→ **SOURCE EXTRACT**
==============================

Android Cracking Audio Noise Issue

Hello the FMOD team,

Have you come across any cracking noise issues on Android devices?
If so, could you let us know if this is a widespread problem across the Android ecosystem or if it’s specific to certain models, periods, or manufacturers?
We’ve been facing this challenge for a while now.

We use Samsung devices for testing, including older models like the Galaxy S7 Edge (Android 8.0) and S10 Plus (Android 12).
Initially, our new devices didn’t have this problem, but the noise would come and go with Samsung software updates.
For example, our Galaxy S10 Plus experienced severe noise after an update, which then disappeared with the next update, only to return less severely with another update.
Our Galaxy S23 Ultra also encounters this noise, though it’s very subtle and infrequent, about once an hour.

Despite trying different audio APIs (OpenSL and AAudio), adjusting buffer sizes, and using FMOD_CREATESAMPLE, the issue persists.
Interestingly, we found that the noise doesn’t occur at all when using Bluetooth earphones on any of our devices.
This led us to speculate that Samsung might primarily be testing with Bluetooth earphones, neglecting wired ones.

You might be wondering if this issue arises from testing pressures or overload, but as demonstrated at the 0:35 mark in this YouTube video (https://youtu.be/si-iB-oUMtc?si=vGx7PMkxBMSYPIkF&t=35), even light casual games from other developers experience similar issues on the same devices.
(You might need to use earphones and listen closely to catch the noise in the video.)
The video, uploaded by the creator of ‘Like A Dino!’, demonstrates the same problem we’re facing, indicating they experienced the same issue with their own devices.

We’ve confirmed that ‘Like A Dino!’ was developed using Unity, featuring only one background music track.
Similar issues appear in other Unity games such as Angry Birds 2 and a game developed by another fellow developer.
In all these instances, the cracking noise occurs during simple background music playback without any complex audio effects.

Could you please share your experiences with Android devices?

Thanks a lot!

PS. I’ve never encountered any issues with streaming apps like YouTube and YouTube Music, which makes this problem even more perplexing to me.

I’m not FMOD, but Is there any chance this is a resurfacing of the wifi issue?

If it’s just Samsung, they could be disabling interrupts as discussed in 1217.
I’d be curious if the same issue occurs in oboe tester as well.

Bluetooth does use larger buffers to accommodate higher latency, so perhaps that is related. Though, if that’s the case, I’d expect the crackles to be reported as xruns and that the buffer sizes would automatically grow to accomodate. On that train of thought, I’d also be curious if the issue happens with FMOD_OUTPUTTYPE_AUDIOTRACK - it’s higher latency, but I’d also expect its behaviour to align more closely to the behaviour in youtube etc.

==============================

→ **THINGS TO DO**
1: Copy the stretch from "We’ve confirmed that" through "perplexing to me." in the Android cracking-noise thread above, word for word.
2: Pick up the Android cracking-noise thread above after its last sentence and carry it further.

→ **RECORDED DATA**
==============================

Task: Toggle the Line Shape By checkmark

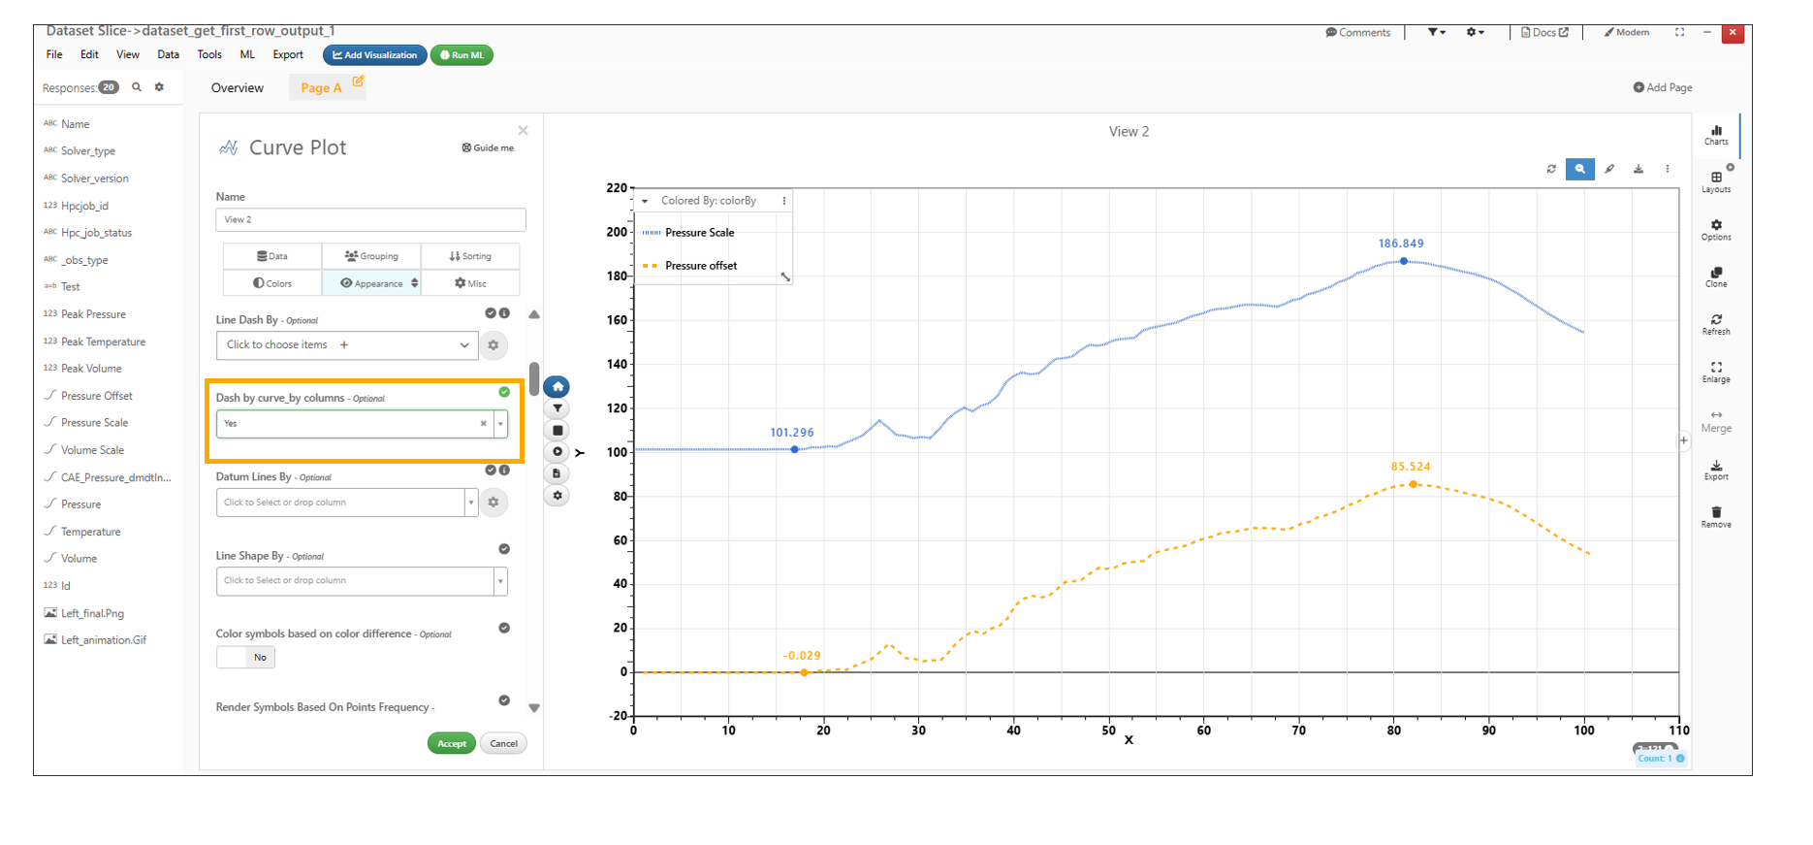Action: pyautogui.click(x=504, y=549)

==============================

→ **ANSWERS FOR THE EXERCISE**
1:
We’ve confirmed that ‘Like A Dino!’ was developed using Unity, featuring only one background music track.
Similar issues appear in other Unity games such as Angry Birds 2 and a game developed by another fellow developer.
In all these instances, the cracking noise occurs during simple background music playback without any complex audio effects.

Could you please share your experiences with Android devices?

Thanks a lot!

PS. I’ve never encountered any issues with streaming apps like YouTube and YouTube Music, which makes this problem even more perplexing to me.

2:
2 Likes

Thank you for your insight and the links!

You asked if this is the same issue resurfacing, but it’s not. As I mentioned above, the noise occurs even with OpenSL, and your links are about AAudio. In fact, I discussed this same issue here (Pop noise when playing with AAudio) four years ago, and it was resolved with a Samsung software update a few months later, as I noted here (The result of Oboe Tester 2). However, after that, a new cracking noise issue appeared with another Samsung update. With each software update, the noise has either gotten worse or better.

Remembering the AAudio noise issue, I always test with Wi-Fi off or in Airplane mode. I also test with a full battery or with a power cable connected to ensure the device runs at full performance. You might be right about Bluetooth’s larger buffer size, but I think such noise shouldn’t occur on the Galaxy S10, a premium model that supports Pro Audio mode, released long after AAudio’s first release. As mentioned earlier, it didn’t have any issues initially before problematic updates.

For our app, I believe we tested with a buffer size of 1024, but I might be wrong. However, I’m sure we tested with a 512 buffer size, and it’s not acceptable if going with 1024 is the solution in this day and age.

I want to check this again with Oboe, but I can’t right now due to ongoing projects. Testing the noise issue takes too much time and effort, and we don’t have enough time at the moment. The noise happens so randomly—sometimes very subtly, other times not at all, and then suddenly very severely. We have to test for at least an hour straight, concentrating on even small pops. Also, the same test needs to be performed on different devices for at least a week to see if it’s consistent across all devices.

Recently, I talked to a colleague about this frustrating noise issue and became curious if other audio experts like the FMOD team have had or heard of similar issues with Android devices. Thank you very much for sharing; I really appreciate it.

It would be greatly appreciated if the FMOD team could share their experiences or opinions on this as well.
I’m not asking for a solution; I’m just curious if we’re alone in the Android world.

Thanks a lot!

I would also be curious to see what kind of results you get in the Oboe test app. It doesn’t appear to be correlated to the workload of the application itself, and I expect you’ve ruled out all of the other major CPU users by enabling airplane mode and disabling Wi-Fi.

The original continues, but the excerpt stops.